Яков спал, по обыкновению положив на неё тяжелую руку. Анна невесомо погладила крепкое плечо, с удовольствием вдохнула любимый запах.
«Собственник. Куда я денусь от тебя, Яша, ты же мой свет в окошке. Интересно, что ты скажешь? Спрошу, когда проснешься, не буду будить».
В слабом свете разгоравшегося утра она приподнялась на постели, оглядела спальню. Мити нигде не было видно, и Анна разочарованно улеглась обратно.
Не открывая глаз, Штольман повернулся на бок, притянул за талию, вжал в себя. Анна зажмурилась, таким горячим был этот плен и так много он обещал. Она повела бедрами. Яков тут же скользнул рукой по её телу, подцепил оборку ночной рубашки и медленно потащил вверх. По коже Анны побежали горячие мурашки, а внутри сладко сжалось. Она прерывисто вздохнула – муж проснулся вовсе не с намерением поговорить.
«Чуть-чуть подожду. Совсем немножко. Ах, Яша, какой же ты…»
Желание поделиться сном мгновенно забылось под нахальной ладонью, которая уже оглаживала грудь. От ласки чувствительных сосков Анна застонала, перехватила руку мужа, провела губами по запястью. Вобрала в рот большой палец. Услышав шипение сквозь сжатые зубы, Анна замерла.
«Сейчас?» – подразнила она, пробуя его на вкус.

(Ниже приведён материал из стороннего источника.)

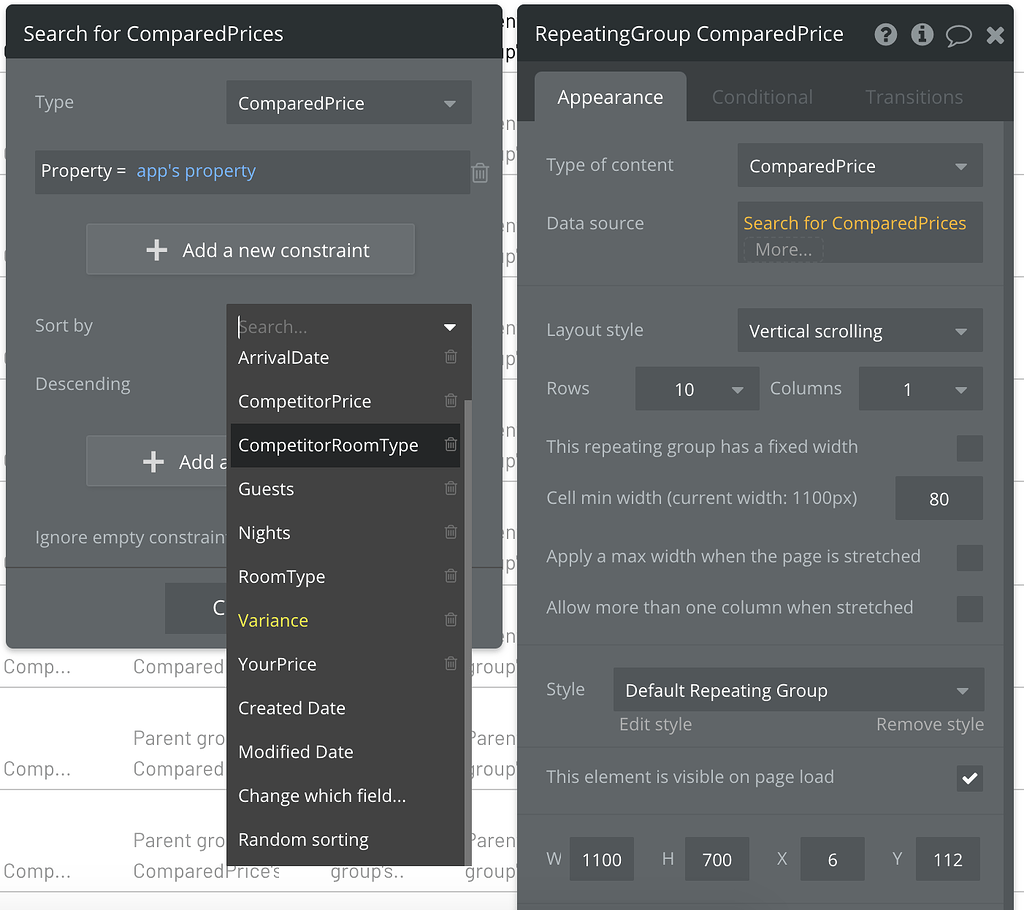1024x910 pixels.
Task: Open the comment bubble for the RepeatingGroup
Action: 959,35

Штольман уложил ее на спину, навис сверху и медленно приблизился, обжигая живот жаркой силой. Глаза его были темными.
«Сейчас», – сказали они.
Она обвила его ногами, и он охнул.
- Не так.
Голос его, хриплый со сна, вдруг стал глубоким и низким.
- Раздвинь ноги и не двигайся, – приказал он.
Не сомневаясь в выполнении, Яков встал перед кроватью, подтянул Анну ближе. Глубоко вздохнул, склонился над лоном, взял ее ладони в свои. Слизнул капли ее сока и крепче сжал ладони. А затем подарил сладкую, невыносимую в вынужденной неподвижности муку, закончившуюся слезами её блаженства.
…
- Шшш… – успокаивал он, обнимая всем телом.
- Страстная моя, нежная Анечка.
Он сцеловывал влагу с ее щек и шептал:
- Какая ты красивая. Как я тебя люблю.
Ощущая себя на седьмом небе, Анна не могла ничего сказать в ответ, а только целовала. Целовала. Целовала, пока Штольман со смехом не откатился в сторону, не отрывая, впрочем, рук.
- А ты? – все-таки спросила Анна, показывая глазами, что ей кажется не так.
- Ох, Аня, если бы я давал себе волю каждый раз, когда желал те… – не окончив фразу, Яков сказал о другом: – Я заходил вчера в больницу и спросил твоего доктора Гриднева, насколько осторожными нам следует быть.
Анна закатила глаза.
Он усмехнулся.
- Именно так. Что ты хотела мне рассказать?
…
Анна еще долго веселилась, вспоминая лицо Штольмана после своих слов. Сперва на нем было непонимание. Затем неверие. Затем осознание, что жена не шутит.
Сглотнув, Яков выдавил: – Так и случится?
Хихикнув, она кивнула.
- И никаких шансов, что ты… что он…
Анна помотала головой и прыснула. Изумление мужа выразилось в крепком слове, которое он произнес одними губами.